With a heavy heart, I walked away from the publishing role as my personal health was being affected too greatly. I put my resume out to countless positions. I got called to an interview, which lasted nearly two hours. Weeks later, I was offered a permanent position, which began the day after my salaried position ended. Perfect timing – only I didn’t dare let anyone know. I had been making my dreams a reality, after all. As far as my colleagues knew, all was well.

Fast forward to early 2014. My wife and I welcomed our beautiful daughter into our lives, and I was making progress in my new marketing position. This truly was a magical moment for our newly expanded family, and we were head over heels in love with our little girl (even with the incredible exhaustion and challenges that accompany a newborn).

But when the dust of parenthood and two drastic career changes started to settle, the adrenaline began to wear off. That’s when I realized I hadn’t dealt with what transpired. Chasing a dream only to see it wither. Maintaining a facade that the dream was still alive. Navigating so many changes with barely a moment to breathe.

Why did the dream fall apart?

Why did it all seem so meant-to-be?

How do I handle all of this newness?

What other catastrophe is just around the corner?

These are but a small sample of the questions relentlessly coursing through my mind for months on end. As a person of faith, I believed that I could pray away the constant anxiety, that God’s peace was out there somewhere and that I just needed to earnestly seek it out every minute of every day. I held fast to my faith, but I didn’t know how to answer these questions.

I started meeting with a counsellor.

After multiple sessions of talk therapy and completing my assigned cognitive behaviour exercises, I learned that anxiety, in its proper frame, helps us escape danger and survive; trouble was, I no longer knew how to separate the fear of failure and the subsequent shame from this survival mentality. Over the course of several months, I gradually learned to slow down the catastrophic thinking and to separate fear from fact. I rely on these tools every day, and I thank God for the counselling profession.

So what does all of this mean? It means a lot. Much of which I’m still figuring out each day.

The first half of 2014 saw me navigating change and fearing the possible changes that might still come.

The second half saw me getting acquainted with several truths.

That dreams don’t always equate to what’s best.

That pursuits can end poorly.

That shame, fear and anxiety are prejudice to no one.

That newness and change are inevitable yet integral parts of the human condition.

That God doesn’t always respond the way I want Him to, and His voice is often a barely audible whisper.

That counselling and therapy are invaluable tools for individuals suffering from anxiety and depression – circumstantial and/or chronic – and that seeking help outside of yourself is not a sign of weakness.

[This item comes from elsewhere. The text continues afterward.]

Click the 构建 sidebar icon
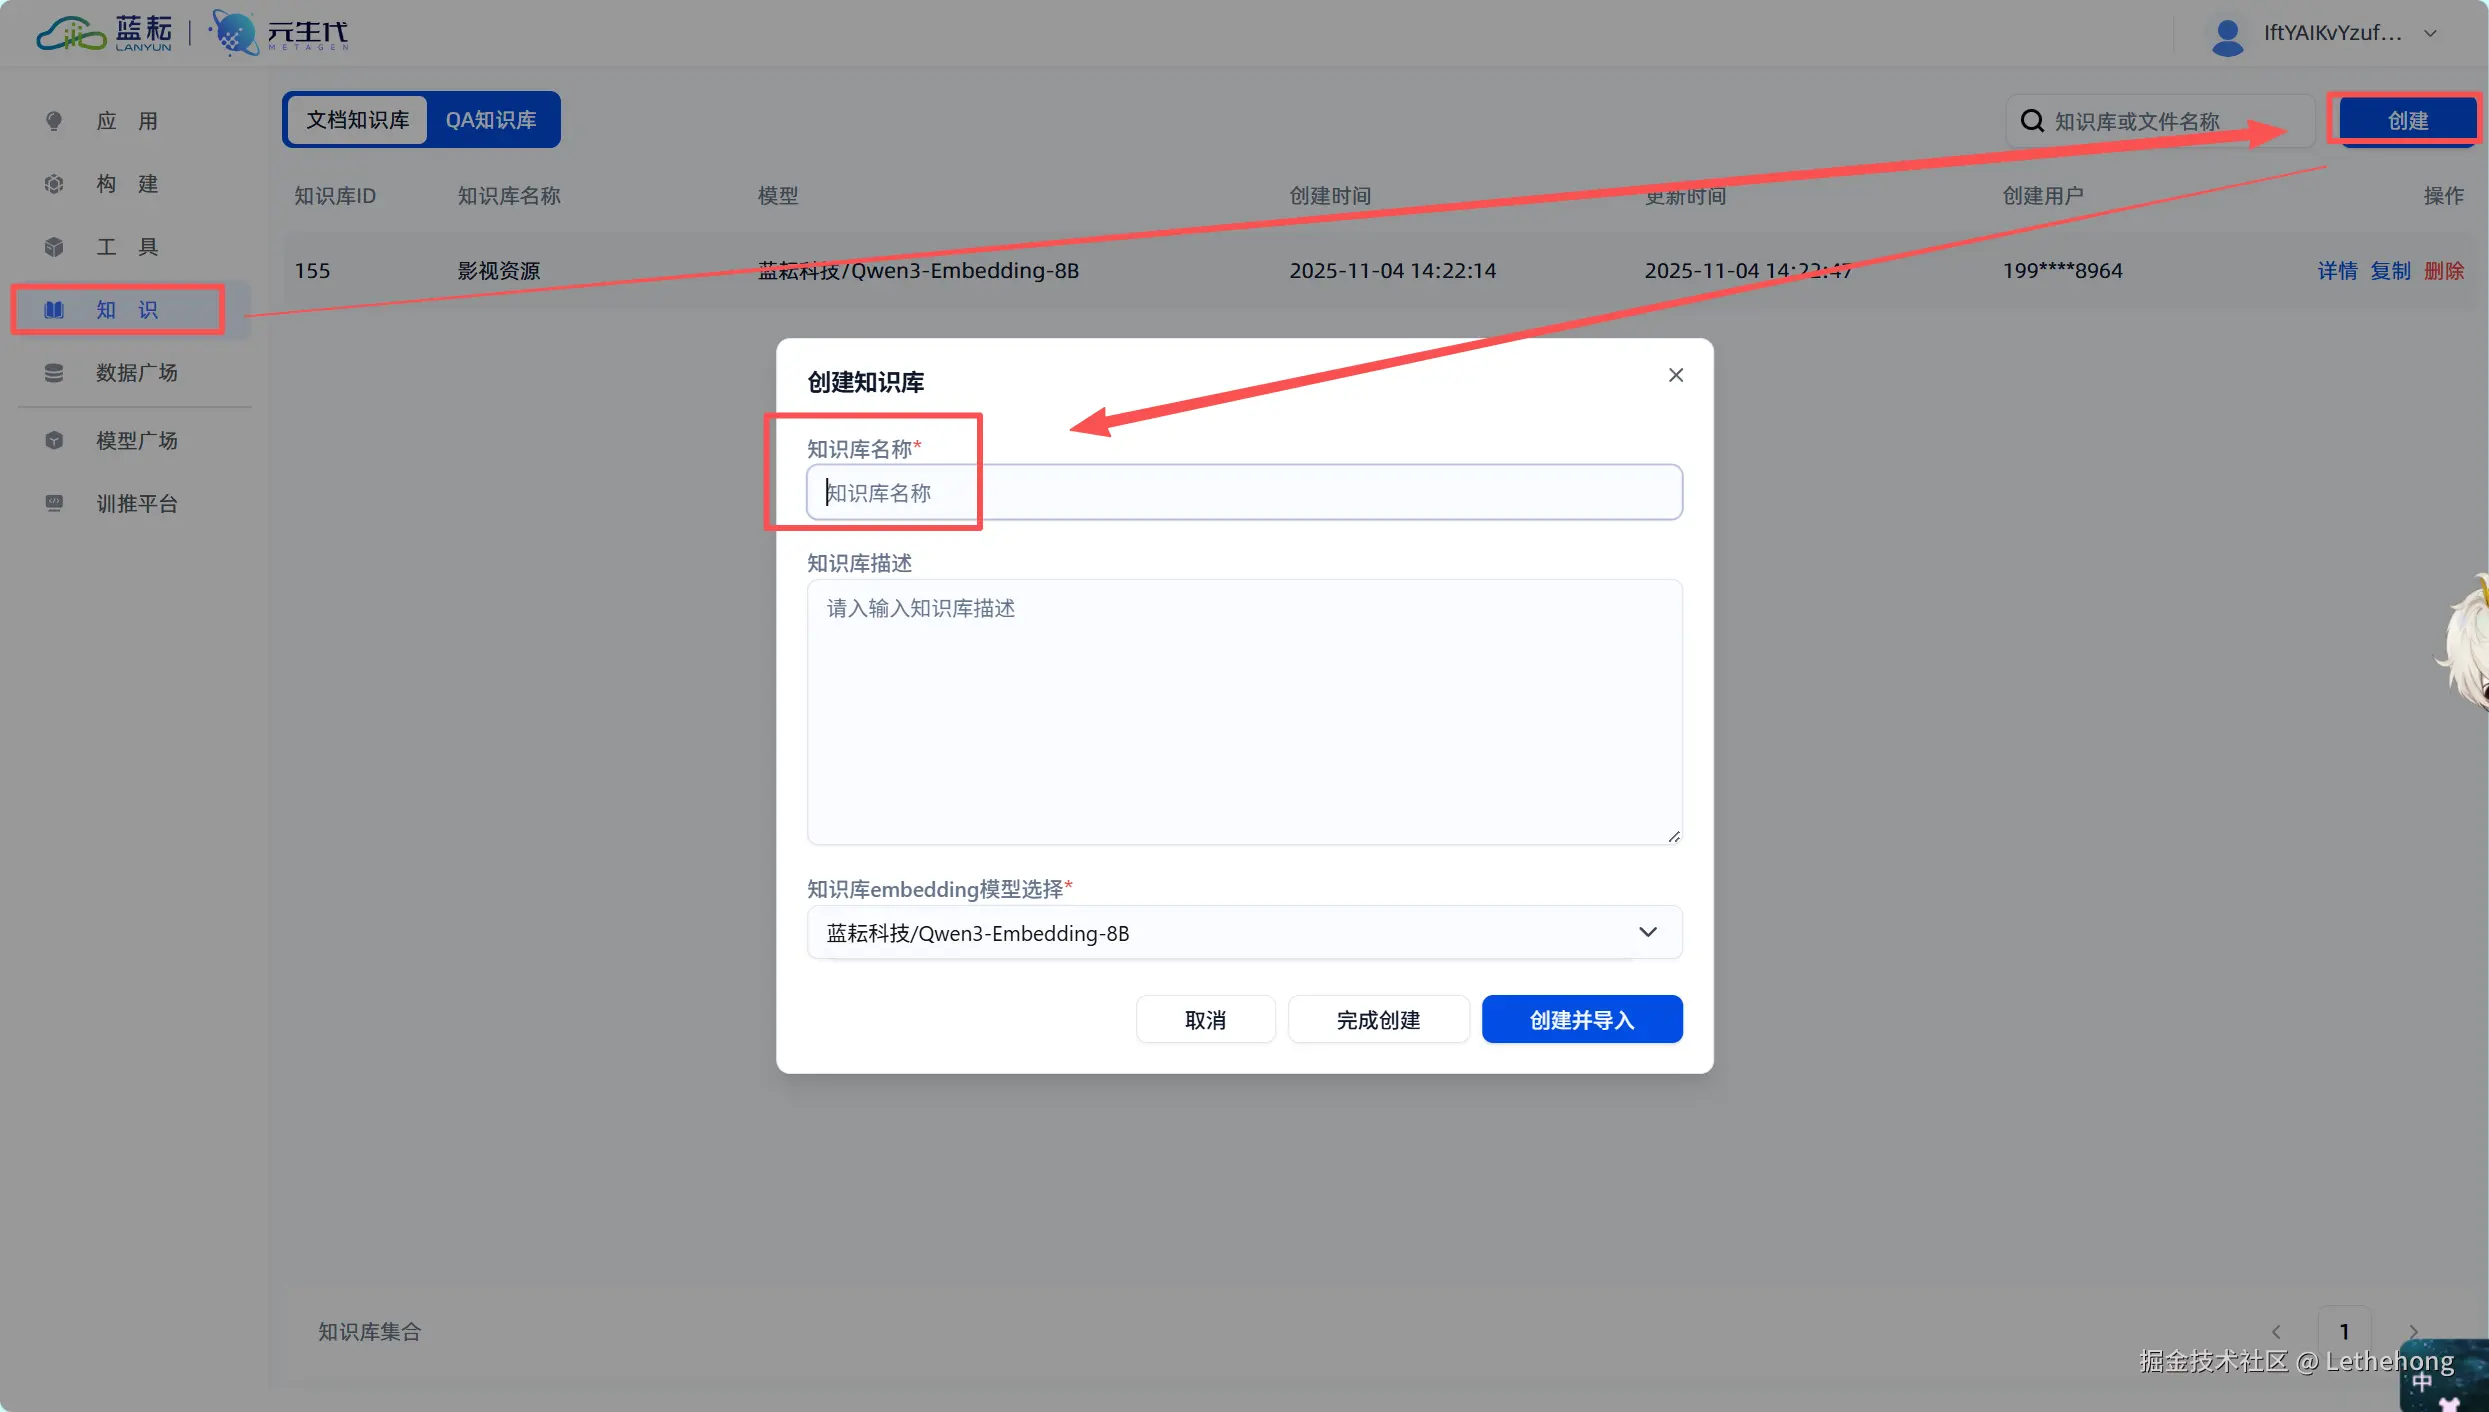54,184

That, with the help of others and much personal inventory, the pieces can slowly be put together again.

That peace doesn’t have to be this far-off-in-the-distance idea, and that I can make a decision to enter that peace each day.

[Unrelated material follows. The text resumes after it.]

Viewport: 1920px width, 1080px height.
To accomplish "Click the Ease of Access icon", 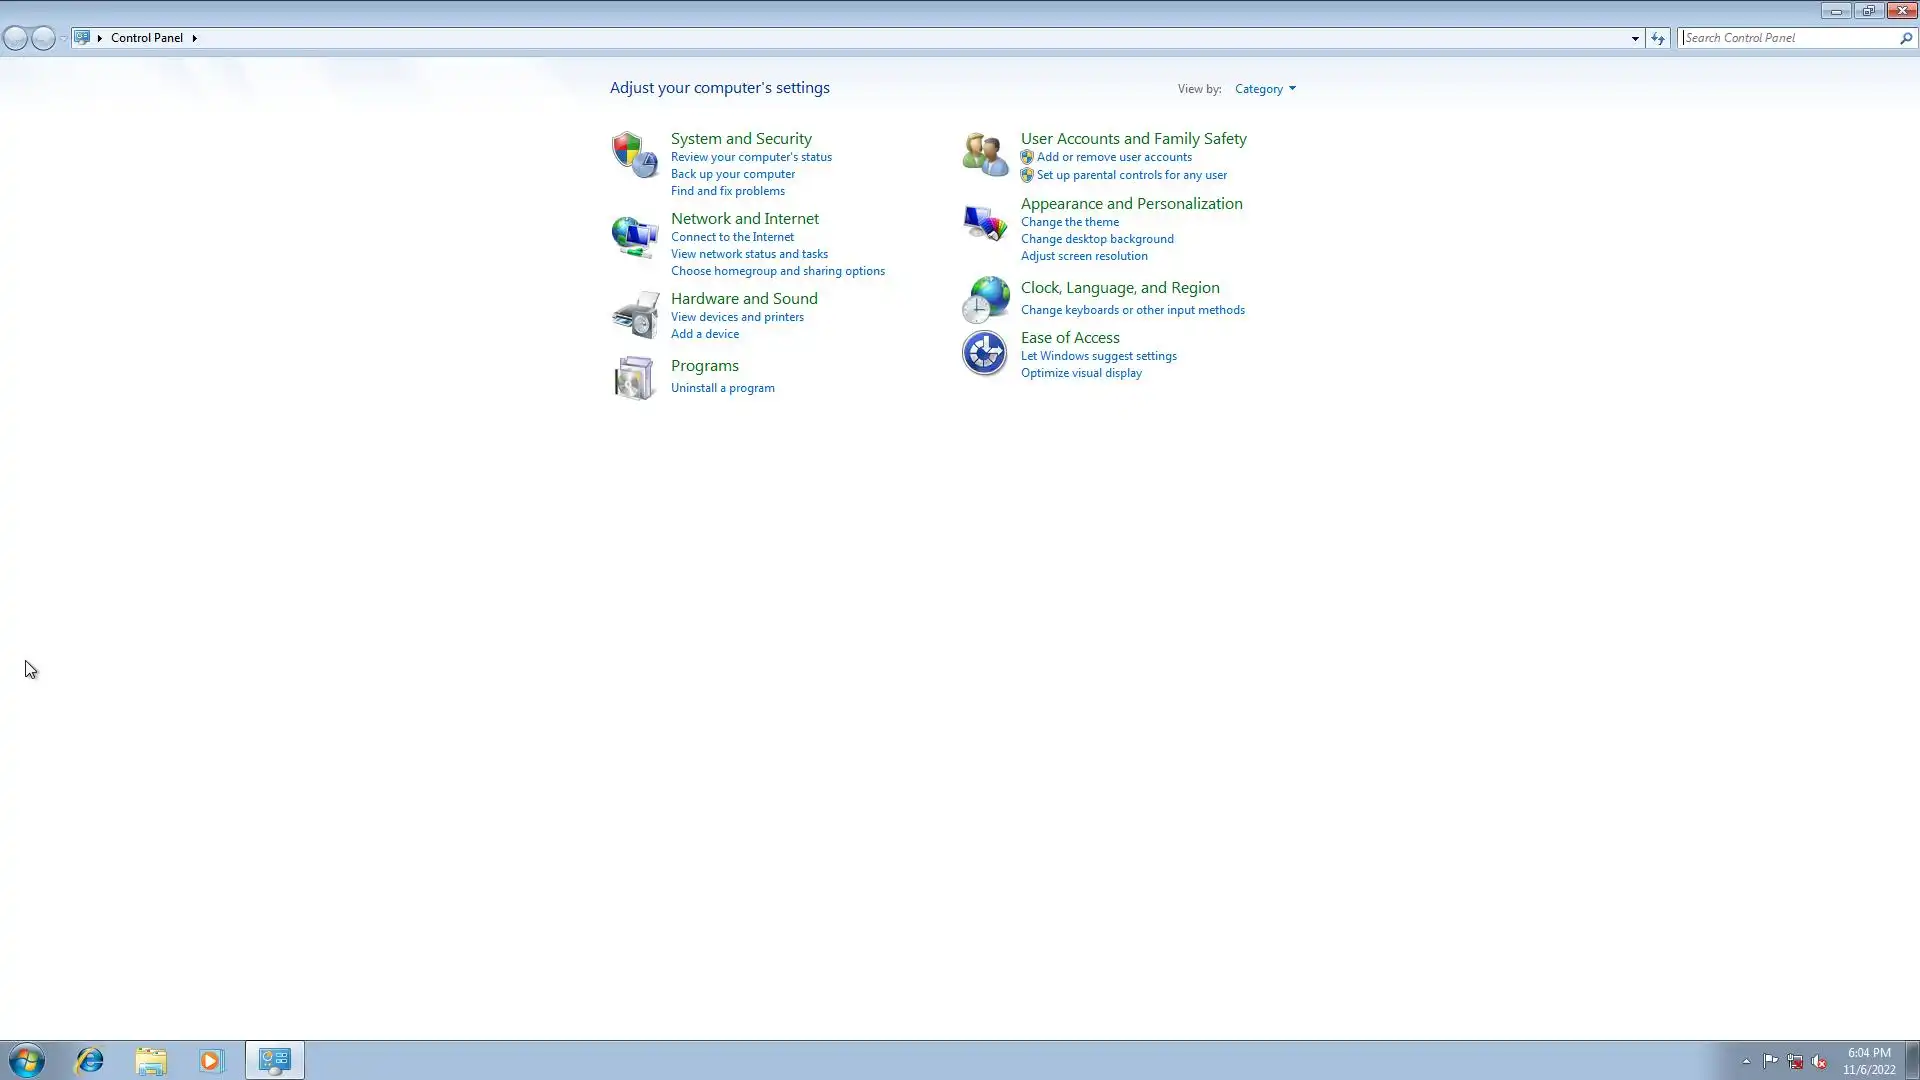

That I am loved, and that the bond with my life companion is a beautiful mystery I get to keep discovering for the rest of our lives together.

That the arrival of my daughter opened my heart to love in ways I never knew I was capable of loving.

That I can look up instead of continuously turning back or straining to see what dangers could possibly be up ahead.

That I can embrace every moment with my precious family.

That I can celebrate what’s set on the table before me instead of chasing after a different setting.

That His mercies are new every morning, and His faithfulness is great.

That I am sincerely looking forward to a year of beautiful, ordinary living in 2015.

“Nothing is greater or more noble in the kingdom of God than to be content in the very midst of the most ordinary calling.”
The Desert Fathers

*Note: I have had these thoughts in my head for several months and have debated back and forth whether or not to translate them into words. Since this blog is my place to do such translations, I decided to cave. Thank you for your readership this year and every day forward.